In the sound of a few leaves,

Which is the sound of the land

Full of the same wind

That is blowing in the same bare place

For the listener, who listens in the snow,

And, nothing himself, beholds

Nothing that is not there and the nothing that is.

THE ORDINARY WOMEN

Then from their poverty they rose,

From dry catarrhs, and to guitars

They flitted

Through the palace walls.

They flung monotony behind,

Turned from their want, and, nonchalant,

They crowded

The nocturnal halls.

The lacquered loges huddled there

Mumbled zay-zay and a-zay, a-zay.

The moonlight

Fubbed the girandoles.

And the cold dresses that they wore,

In the vapid haze of the window-bays,

Were tranquil

As they leaned and looked

From the window-sills at the alphabets,

At beta b and gamma g,

To study

The canting curlicues

Of heaven and of the heavenly script.

And there they read of marriage-bed.

Ti-lill-o!

And they read right long.

The gaunt guitarists on the strings

Rumbled a-day and a-day, a-day.

The moonlight

Rose on the beachy floors.

How explicit the coiffures became,

The diamond point, the sapphire point,

The sequins

Of the civil fans!

Insinuations of desire,

Puissant speech, alike in each,

Cried quittance

To the wickless halls.

Then from their poverty they rose,

From dry guitars, and to catarrhs

They flitted

Through the palace walls.

THE LOAD OF SUGAR-CANE

The going of the glade-boat

Is like water flowing;

Like water flowing

Through the green saw-grass,

Under the rainbows;

Under the rainbows

That are like birds,

Turning, bedizened,

While the wind still whistles

As kildeer do,

When they rise

At the red turban

Of the boatman.

LE MONOCLE DE MON ONCLE

“Mother of heaven, regina of the clouds,

O sceptre of the sun, crown of the moon,

There is not nothing, no, no, never nothing,

Like the clashed edges of two words that kill.”

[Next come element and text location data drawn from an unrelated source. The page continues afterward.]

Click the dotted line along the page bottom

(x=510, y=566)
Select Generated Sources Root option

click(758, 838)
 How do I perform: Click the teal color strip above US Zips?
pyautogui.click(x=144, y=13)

And so I mocked her in magnificent measure.

Or was it that I mocked myself alone?

I wish that I might be a thinking stone.

The sea of spuming thought foists up again

The radiant bubble that she was. And then

A deep up-pouring from some saltier well

Within me, bursts its watery syllable.

II

A red bird flies across the golden floor.

It is a red bird that seeks out his choir

Among the choirs of wind and wet and wing.

A torrent will fall from him when he finds.

Shall I uncrumple this much-crumpled thing?

I am a man of fortune greeting heirs;

For it has come that thus I greet the spring.

These choirs of welcome choir for me farewell.

No spring can follow past meridian.

Yet you persist with anecdotal bliss

To make believe a starry
connaissance
.

III

Is it for nothing, then, that old Chinese

Sat tittivating by their mountain pools

Or in the Yangtse studied out their beards?

I shall not play the flat historic scale.

You know how Utamaro’s beauties sought

The end of love in their all-speaking braids.

You know the mountainous coiffures of Bath.

Alas! Have all the barbers lived in vain

That not one curl in nature has survived?

Why, without pity on these studious ghosts,

Do you come dripping in your hair from sleep?

IV

This luscious and impeccable fruit of life

Falls, it appears, of its own weight to earth.

When you were Eve, its acrid juice was sweet,

Untasted, in its heavenly, orchard air.

An apple serves as well as any skull

To be the book in which to read a round,

And is as excellent, in that it is composed

Of what, like skulls, comes rotting back to ground.

But it excels in this, that as the fruit

Of love, it is a book too mad to read

Before one merely reads to pass the time.